Developing an effective asset management system requires four primary components: people and processes, performance, data and systems (see diagram). “Asset management requires a long-term commitment to continuous improvement by the people involved,” explains Tony Palizzi, president of GIS in the Rockies. “The high return on investment in terms of decreased operating costs and improved functionality is well worth the effort. However, it is a data-intensive process, so the results are only as good as the inputs.”
Palizzi, who will be presenting a preconference training workshop on asset management systems on Sept. 19, along with Phyllis Thomas, owner of Phyllis Thomas Consulting, and Barbara Wolf, a 25-year veteran of Denver Water, notes that the foundation of an asset management system is an accurate and complete inventory of assets and an analysis of all processes within a department. “The biggest challenge is collecting the right data—the data you need to make decisions and accomplish your goals,” he says. “Some agencies collect more information than they can use, while others don’t collect the correct information.” Data collection may include a transfer of knowledge from employees who have been doing their jobs without processes ever having been written down.
He points out that it is not always feasible to implement an asset management system enterprise-wide, but it is important to start somewhere and add departments as time and money allows. An assessment of the criticality of each asset helps determine a schedule for implementation and influences the level of accuracy and detail required, which has a direct impact on the project costs. The technology used to perform data collection activities includes a variety of mobile devices suitable for different situations. Some workers require “store and forward” capabilities and resident applications, while others can operate in a purely wireless environment. Other examples of improved technology that enhances data collection include remote meter reading, wireless flow monitors, and wireless sensors that measure structural integrity.
“Although every organization will have unique characteristics that best practices might not address, there are basic questions all asset managers should be able to answer,” says Thomas. “To name just a few: What are the critical assets and where are they? What is the condition of each asset? What service level does the asset deliver? What is the estimated life cycle of priority assets?”
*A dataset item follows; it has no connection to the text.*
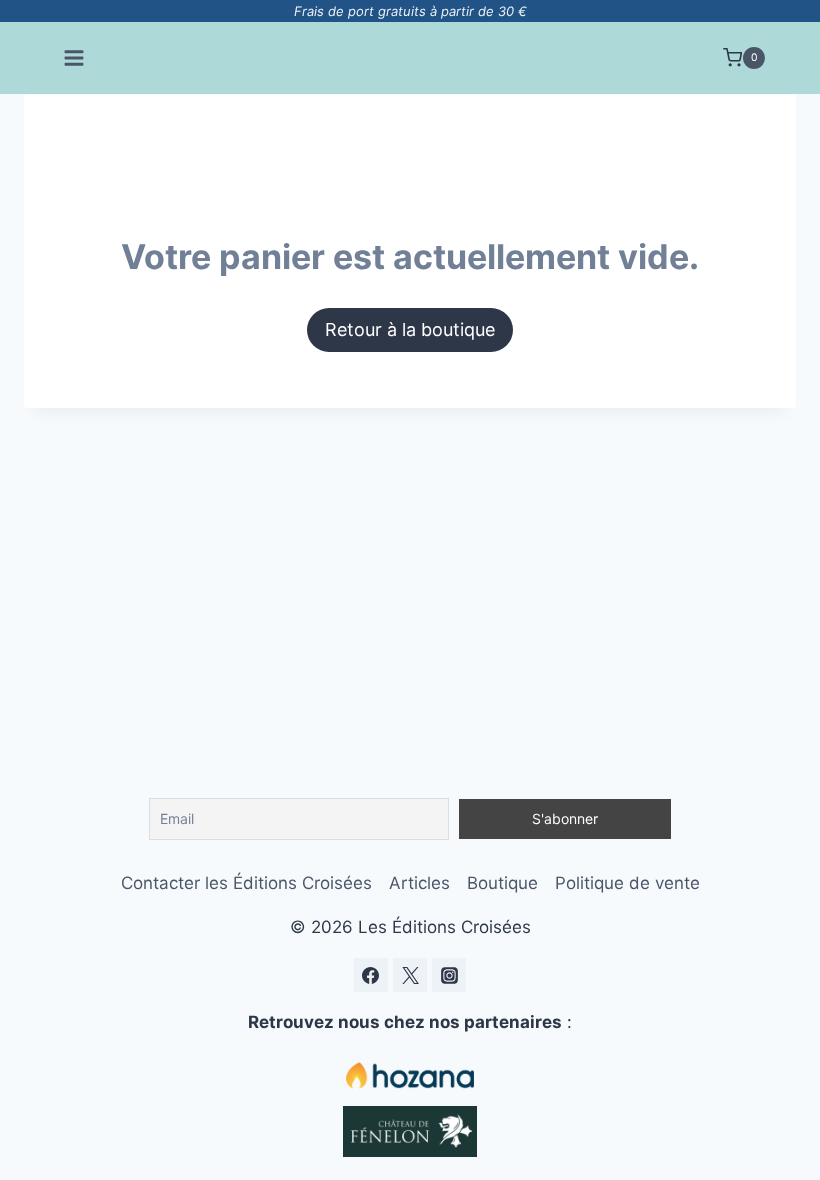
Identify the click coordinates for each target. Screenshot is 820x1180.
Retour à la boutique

Next, it is necessary to decide how the department really wants to do business, as opposed to how it currently does business. By defining the desired service levels that meet the organization’s goals, everyone knows what is expected. Based on these goals, an asset management software that best fits the needs of the organization is selected. Most programs contain specific modules that focus on areas such as work management, service management, asset management, inventory, procurement, contract management, resource management, scheduling, workflow, and GIS integration. Thomas further describes the process. “Typically the inventory of assets is mapped in a geographic information system. This spatial data is integrated with the information contained in the asset management modules, such as financial records, repair history, and maintenance requests.”
Asset management systems continue to become more sophisticated to allow users to deliver more services with fewer resources. “The more holistic the approach to asset management, the more effective the system will be in the long term,” asserts Palizzi. “By looking at all aspects of the program, including the overall strategy for delivering a certain level of service, a data model can be developed that provides for cross-functional data collection. This avoids duplication of effort, saves time and money, and increases the return on investment for the system overall.”